Le Vöringfoss est peut-être plus puissant que le Rjukandfoss, mais l’œil et l’esprit sont moins satisfaits : on ne peut pas contempler celui-là pleinement comme on fait de celui-ci. Je dirai pourtant que le Vöringfoss, est entouré d’un cadre plus imposant que le Rjukandfoss. Le paysage, empreint d’une grandeur plus sauvage, produit sur l’esprit une impression singulière. La subite disparition de cet énorme volume d’eau, qui ne laisse de son passage d’autre trace qu’un nuage léger, a quelque chose qui parle à l’imagination et qu’on ne saurait oublier[2].

  1. Même aventure est arrivée à M. Bayard Taylor. Il est évident qu’à peu de frais on pourrait faire une route pour arriver par là au Vöringfoss, et que, dans l’état actuel du passage, des guides plus hardis que les lourds paysans du Hardanger frayeraient en quelques heures un sentier dangereux, mais praticable.

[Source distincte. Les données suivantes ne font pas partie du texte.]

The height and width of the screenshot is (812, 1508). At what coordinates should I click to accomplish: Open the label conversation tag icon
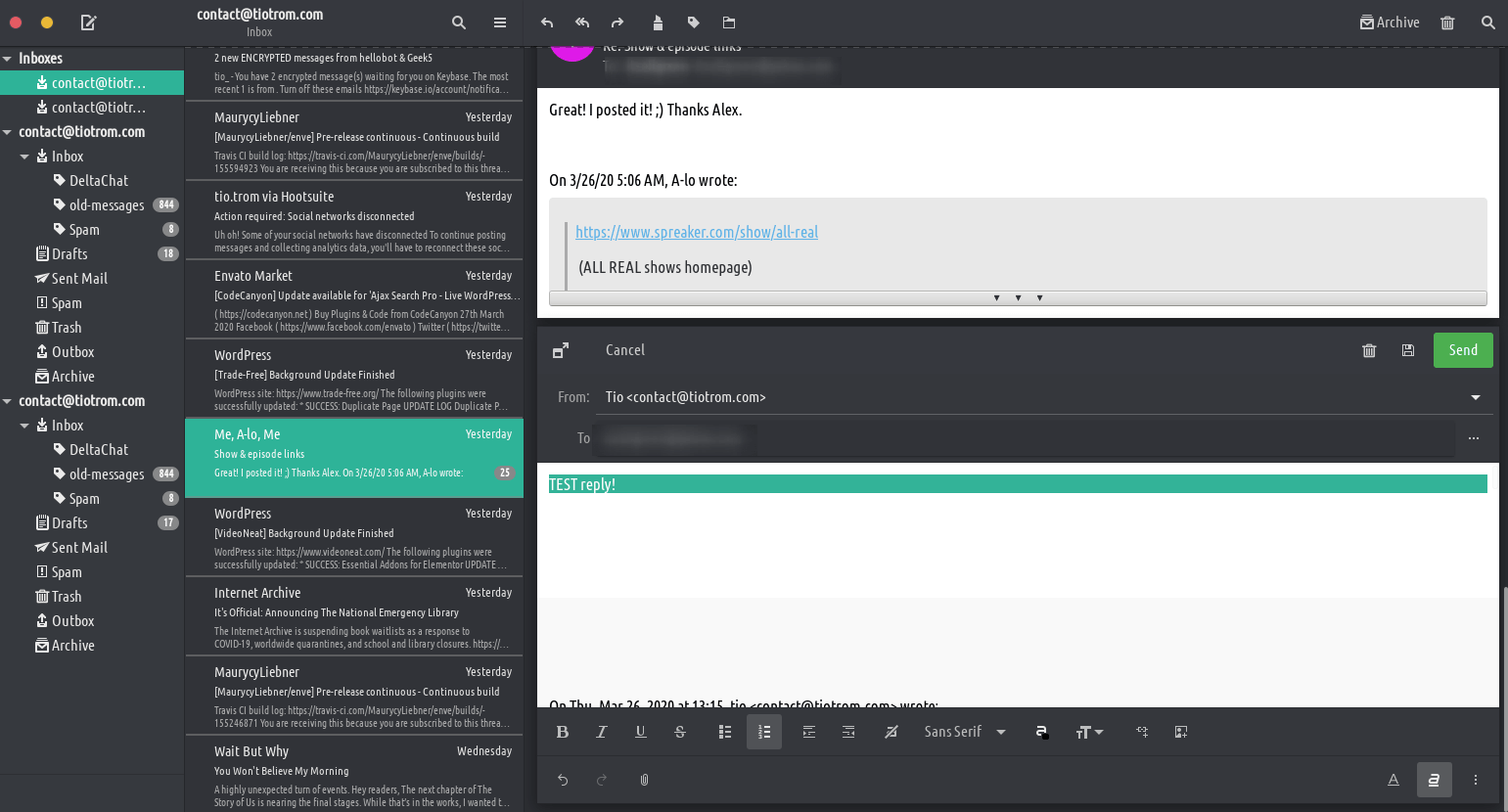coord(693,23)
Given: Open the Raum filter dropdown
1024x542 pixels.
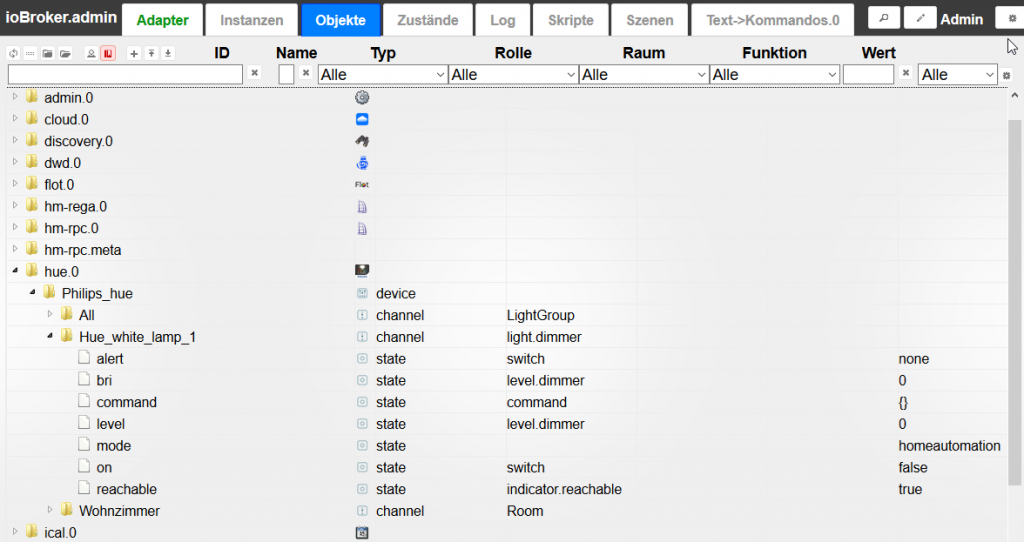Looking at the screenshot, I should (x=643, y=74).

  2. À l’exposition des beaux-arts de Copenhague, en 1859, un peintre danois avait exposé une vue admirable du fjeld du Vöringfoss. Désespérant de rendre la chute dans toute sa puissance, il avait peint seulement la désolation du fjeld, les petits lacs sombres bordés de bouleaux, et l’horizon blanchâtre du désert, tandis qu’à gauche il laissait deviner l’énorme abîme du Vöringfoss au-dessus duquel planait un grand aigle de lac d’un effet saisissant.